Je crois que j’ai serré la main
à une phrase qui s’éloignait déjà
ou à une inconnue qui avait une étoile dans la poche.
J’ai dû embrasser les lèvres d’un hasard
qui ne s’était jamais retourné vers moi.
J’ai attrapé la poésie, cet espoir virulent.
Voilà un moment que ce clair symptôme de jeter
les instants devant soi était devenu une chanson.

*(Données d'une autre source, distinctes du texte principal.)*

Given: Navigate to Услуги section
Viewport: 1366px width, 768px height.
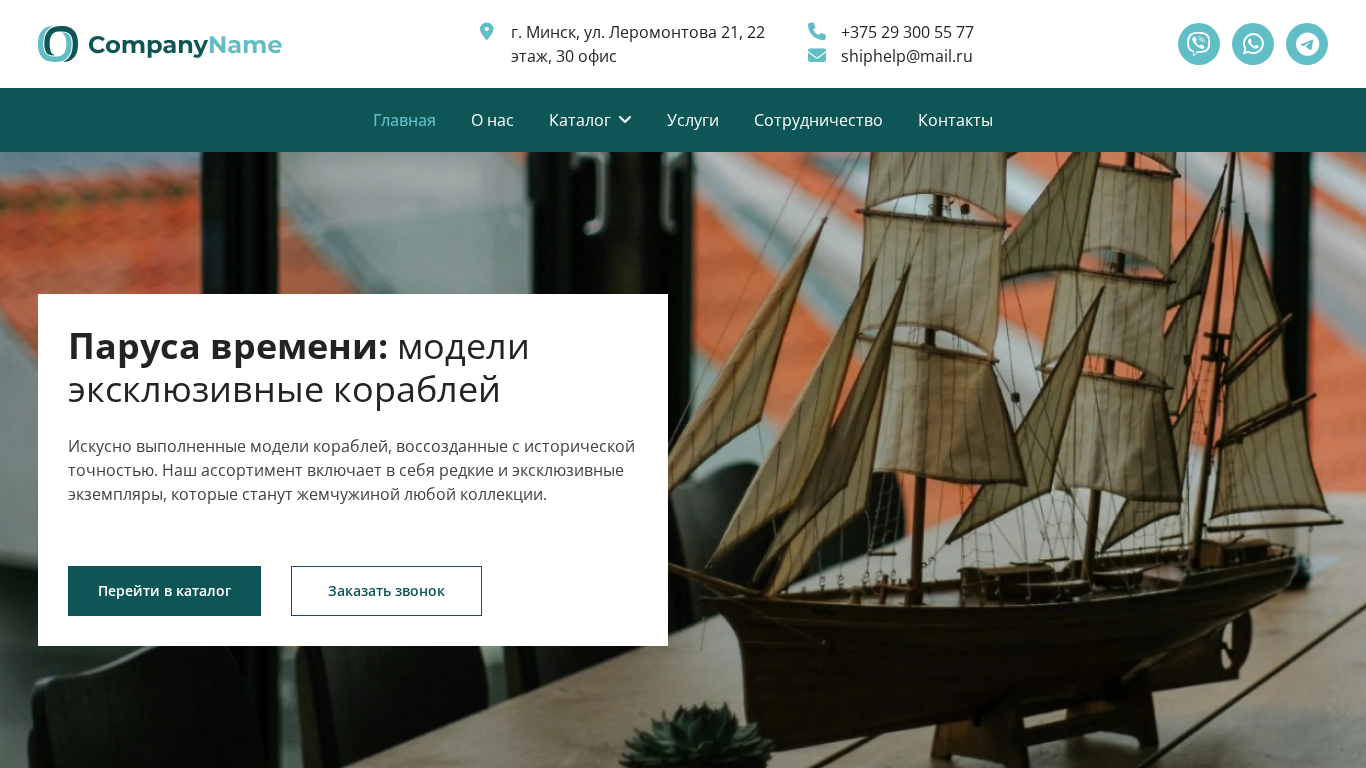Looking at the screenshot, I should [x=693, y=120].
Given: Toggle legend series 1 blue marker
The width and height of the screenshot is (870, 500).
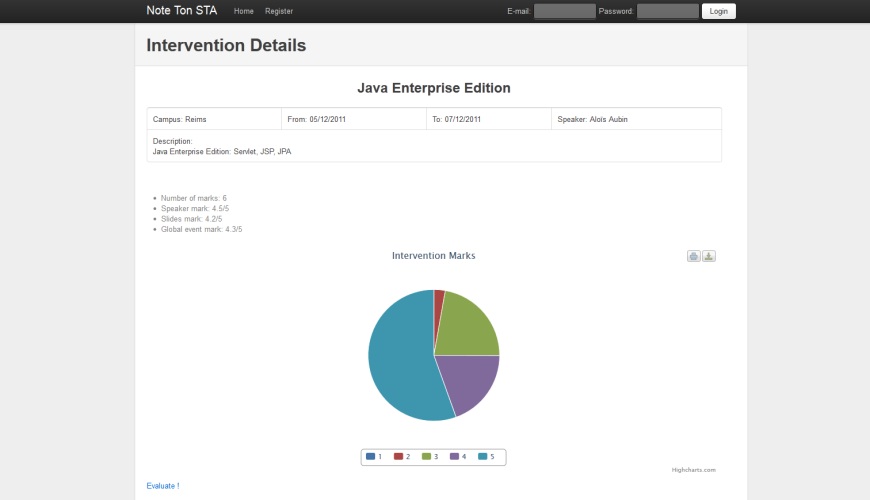Looking at the screenshot, I should coord(371,457).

Ne plus être confiné dans un langage étudié,
s’emparer du mot libre, exister, résister
et prendre garde à ceux qui parlent d’un pays mort
alors que ce pays aujourd’hui nous regarde.
À présent, on m’interroge, c’était écrit :
« Votre langue maternelle ? » Le souffle.
« Votre permis de séjour ? » La parole.
« Vous avez chopé ça où ? » Derrière votre miroir.
« C’est quoi alors votre dessein, étranger ? »
Que les mots soient au monde,
même quand le monde se tait.
J’ai attrapé la poésie.
Avec, sous les doigts, une légère fièvre,
je crève d’envie de vous la refiler,
comme ça, du bout des lèvres.
***
Carl Norac (né en1960 à Mons, Belgique) – Deuxième poème de Carl Norac en tant que Poète National.